AIM:
Count the lines in the records below that contain the word "width". Reply with the number alone.
--- DATA FOR THIS TASK ---
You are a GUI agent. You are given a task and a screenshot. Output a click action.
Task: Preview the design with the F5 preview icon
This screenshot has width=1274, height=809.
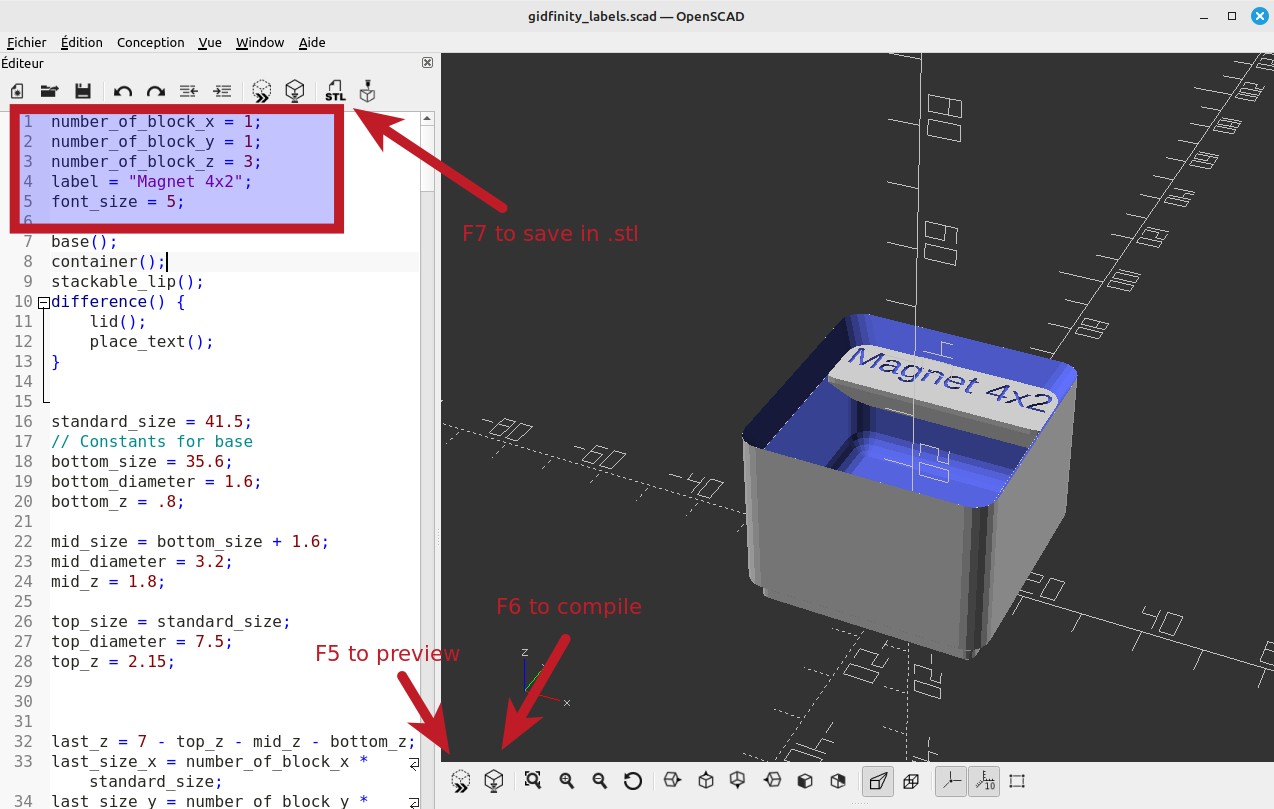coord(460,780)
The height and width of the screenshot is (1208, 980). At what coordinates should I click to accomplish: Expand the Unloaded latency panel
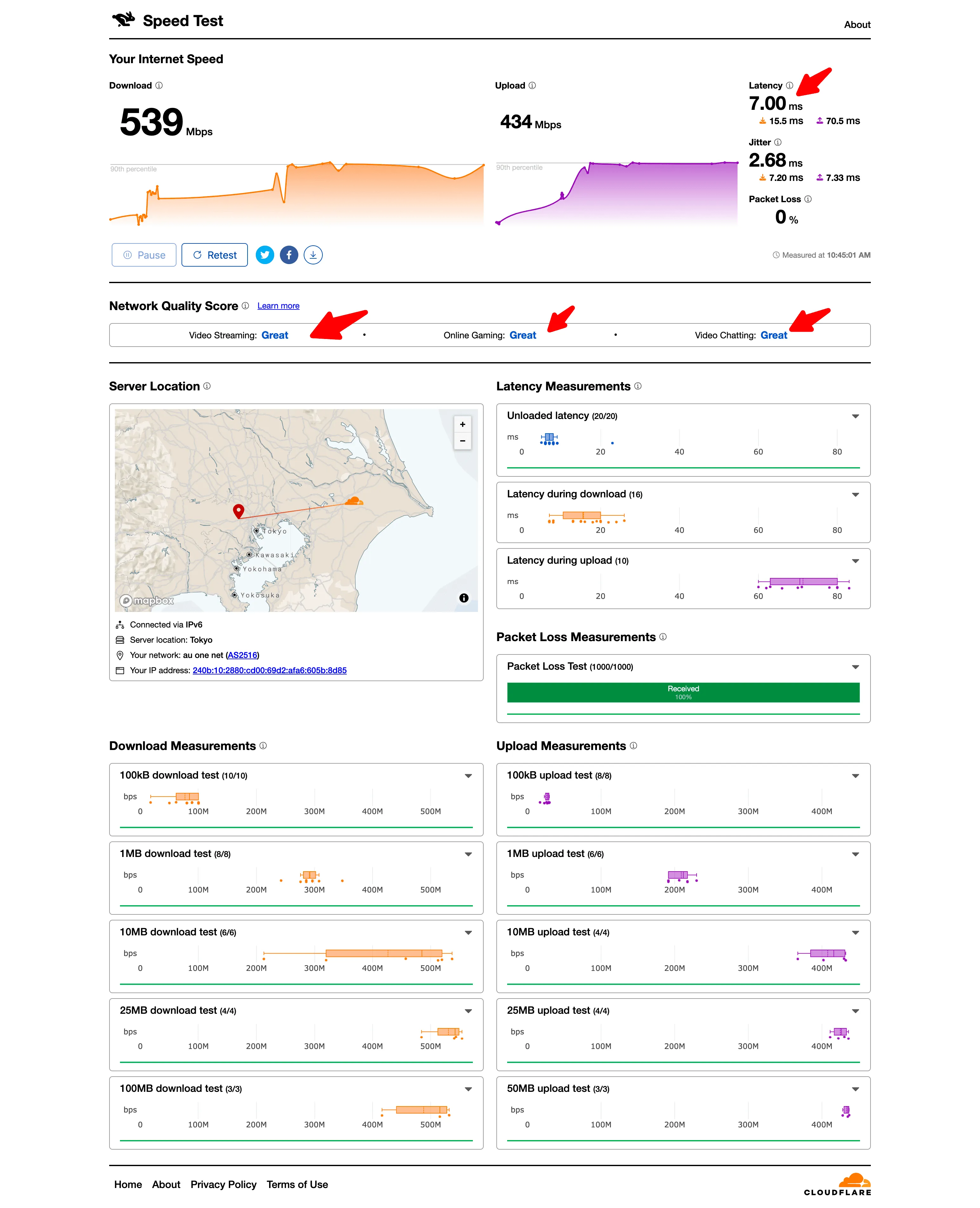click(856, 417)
---
WRITTEN RESPONSE:
2